Jusqu’à maintenant, les questions autour de l’adoption du Cloud (public ou privé) se sont focalisées sur la sécurité. Et bien que des inquiétudes et des défis subsistent, en 2017, les équipes de sécurité se tourneront vers le Cloud pour mettre en œuvre des approches qui étaient impossibles dans le monde des centres de données traditionnels. Un nombre croissant de technologies vouées à sécuriser applications et données par le Cloud feront leur apparition. Citons notamment des mécanismes rattachant les contrôles et les politiques aux composants applicatifs, l’adaptation dynamique du niveau de protection à la posture de l’application, la gestion automatisée des réponses aux incidents de sécurité, la micro-segmentation ainsi qu’une meilleure visibilité et davantage de contrôle. Comme le Cloud évolue d’un modèle basé sur « la confiance absolue » vers un modèle offrant plus de visibilité, d’isolation entre les clients et davantage de contrôle tiers, ses utilisateurs auront la capacité de mesurer le niveau de protection proposé dans le choix de leurs fournisseurs. Cette année, le Cloud offrira plus de sécurité pour héberger de vastes gammes d’applications et de services.
Alors que les employés font de leurs mobiles une utilisation de plus en plus massive, quel sera leur impact sur la gestion des identités ?

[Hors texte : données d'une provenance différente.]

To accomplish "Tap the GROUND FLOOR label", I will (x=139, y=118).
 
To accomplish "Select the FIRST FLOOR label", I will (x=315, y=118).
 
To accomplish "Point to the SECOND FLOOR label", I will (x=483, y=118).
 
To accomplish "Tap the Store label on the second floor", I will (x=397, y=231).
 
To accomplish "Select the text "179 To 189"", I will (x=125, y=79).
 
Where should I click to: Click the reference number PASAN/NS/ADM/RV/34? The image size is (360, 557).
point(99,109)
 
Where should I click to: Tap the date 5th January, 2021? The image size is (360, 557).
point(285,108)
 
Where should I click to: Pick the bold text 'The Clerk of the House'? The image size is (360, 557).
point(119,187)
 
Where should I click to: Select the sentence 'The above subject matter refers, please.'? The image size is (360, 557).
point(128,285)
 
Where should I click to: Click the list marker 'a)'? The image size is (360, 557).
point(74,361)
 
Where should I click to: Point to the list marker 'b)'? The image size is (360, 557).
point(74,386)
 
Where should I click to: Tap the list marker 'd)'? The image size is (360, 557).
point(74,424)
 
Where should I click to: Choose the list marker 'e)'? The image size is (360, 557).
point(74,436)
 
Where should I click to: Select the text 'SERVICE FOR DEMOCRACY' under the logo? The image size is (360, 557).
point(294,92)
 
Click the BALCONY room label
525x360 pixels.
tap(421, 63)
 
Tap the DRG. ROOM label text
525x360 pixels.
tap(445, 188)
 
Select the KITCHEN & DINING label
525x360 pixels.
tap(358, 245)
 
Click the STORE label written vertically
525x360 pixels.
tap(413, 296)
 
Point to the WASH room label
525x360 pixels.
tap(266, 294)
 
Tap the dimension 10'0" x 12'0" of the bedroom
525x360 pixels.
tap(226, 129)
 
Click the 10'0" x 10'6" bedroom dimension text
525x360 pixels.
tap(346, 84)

Jusqu’ici, la sécurité mobile et la gestion des identités et des accès (IAM) ont été deux marchés séparés mais leurs chemins sont voués à se croiser. Les appareils mobiles sont un outil de travail essentiel pour les employés. Ils servent en effet de dispositifs de communication, de stockage de données et de portails d’applications. Mais surtout, ils sont de plus en plus utilisés comme mécanisme d’identification et d’authentification. Résultat : la gestion des identités évolue rapidement vers un modèle comportemental basé sur les risques. La solution IAM évalue le niveau de risque du terminal, la criticité de l’application et des données accédées ainsi que le niveau de confiance quant à l’identité réelle de l’utilisateur. L’utilité des contrôles basés sur la gestion des risques vient du fait que l’authentification et l’isolation ne suffisaient plus à établir la véracité des identités de façon fiable. La consistance de l’analyse comportementale permet aux entreprises d’adresser des risques liés à la compromission de services, authentifiés, isolés et de confiance, via l’exploitation des imperfections de leur implémentation ou de leur infrastructure. Nous commençons déjà à voir apparaître des solutions de sécurité unifiant ces deux domaines, et cette tendance devrait s’accentuer durant cette année.